:: Supplied text ::
----------
- Born: 1962 (age 63–64) London, England
- Education: Royal College of Art
- Occupations: Sculptor and designer
- Notable work: Blue Earth 1807–2007
- Relatives: Ros Martin (sister)
- Website: taslimmartin.com

= Taslim Martin =

British sculptor and designer (born 1962)

Taslim Martin (born 1962) is a British sculptor and designer, creating works that range from public art commissions to domestic-scale items. He has undertaken urban space and park sculpture commissions in the UK and exhibited internationally. He was elected a member of the Royal Society of Sculptors in 2017 and is a Brother of the Art Workers' Guild. Works by Martin are in the permanent collection of the British Museum and of the Horniman Museum. His sister is poet, playwright and activist Ros Martin.

== Biography ==
Taslim Martin was born in 1962 in London, England, to a father originally from Nigeria and a mother from St Lucia. Martin studied carpentry and joinery at Southend College of Art and Technology, earning a City and Guilds certificate in 1981. He worked as a carpenter for ten years. He went on to attend art schools in Cardiff and then at the Royal College of Art in London (1996–98), being awarded the Sir Eduardo Paolozzi Travel Scholarship that enabled him to travel to Nigeria and to undertake research into West African sculpture. After graduating, he spent two years as artist-in-residence at South Hill Park arts centre, Berkshire, which culminated in a solo exhibition in 2000.

His work has since been widely shown, both in the United Kingdom and internationally; he has been engaged in gallery exhibitions, public art commissions and teaching, with his output ranging from portrait sculpture to public art and design. He has said: "From concept to realisation; the designing and making of public art sculptures presents all kinds of interesting challenges, an important part of my job is project management, sourcing materials and services, and presenting to clients, be that a steering group or the local community."
----------
:: Supplied information ::
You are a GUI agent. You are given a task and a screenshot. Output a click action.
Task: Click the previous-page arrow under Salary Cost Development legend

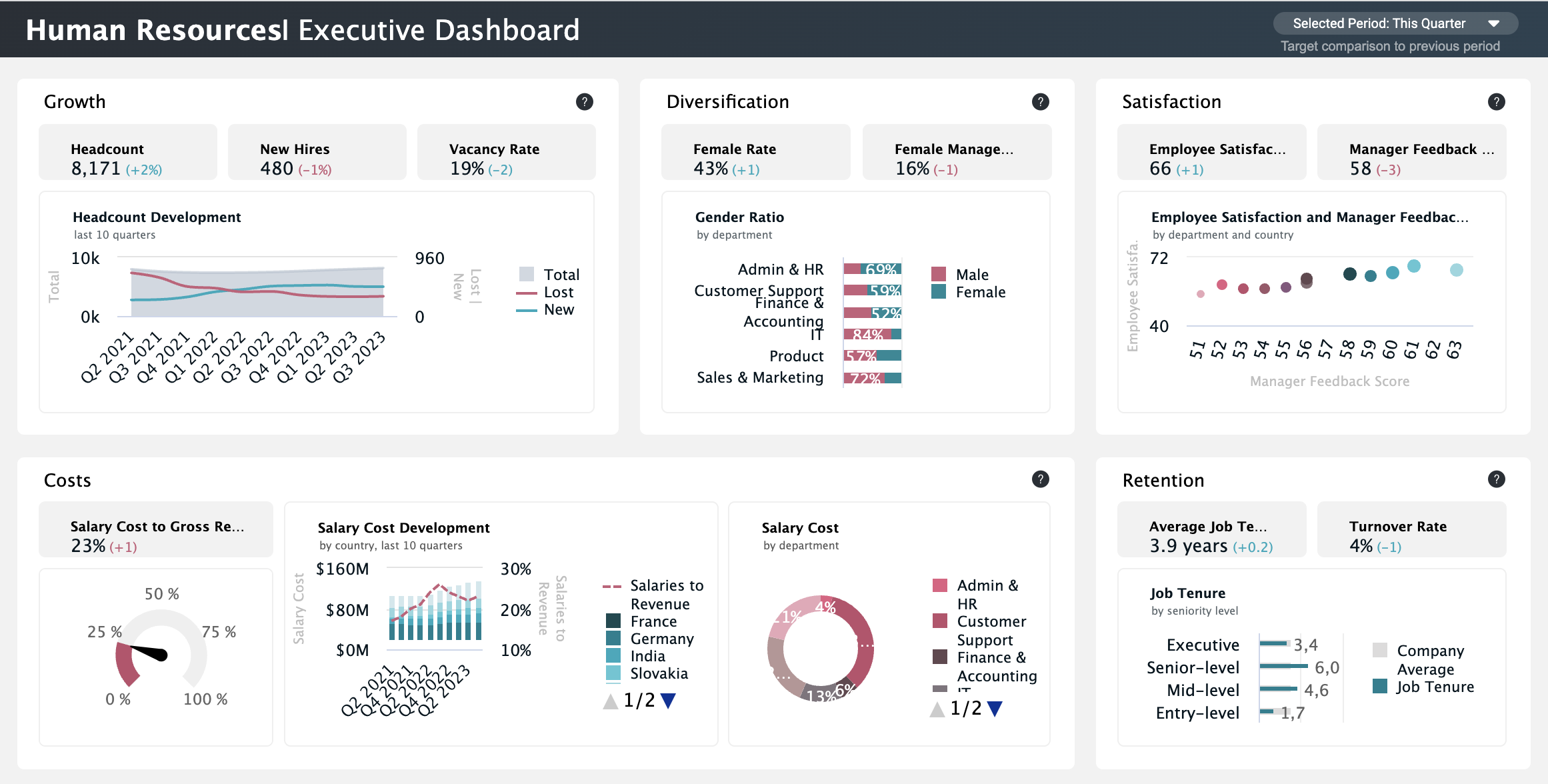click(611, 701)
----------
:: Exercise prompt ::
Please answer these from the Taslim Martin biography:
(a) What did Martin study at Southend College of Art and Technology?
(b) In what year was he elected a member of the Royal Society of Sculptors?
(c) Where did he spend two years as artist-in-residence after graduating?

:: Solution to this task ::
(a) Carpentry and joinery
(b) 2017
(c) South Hill Park arts centre, Berkshire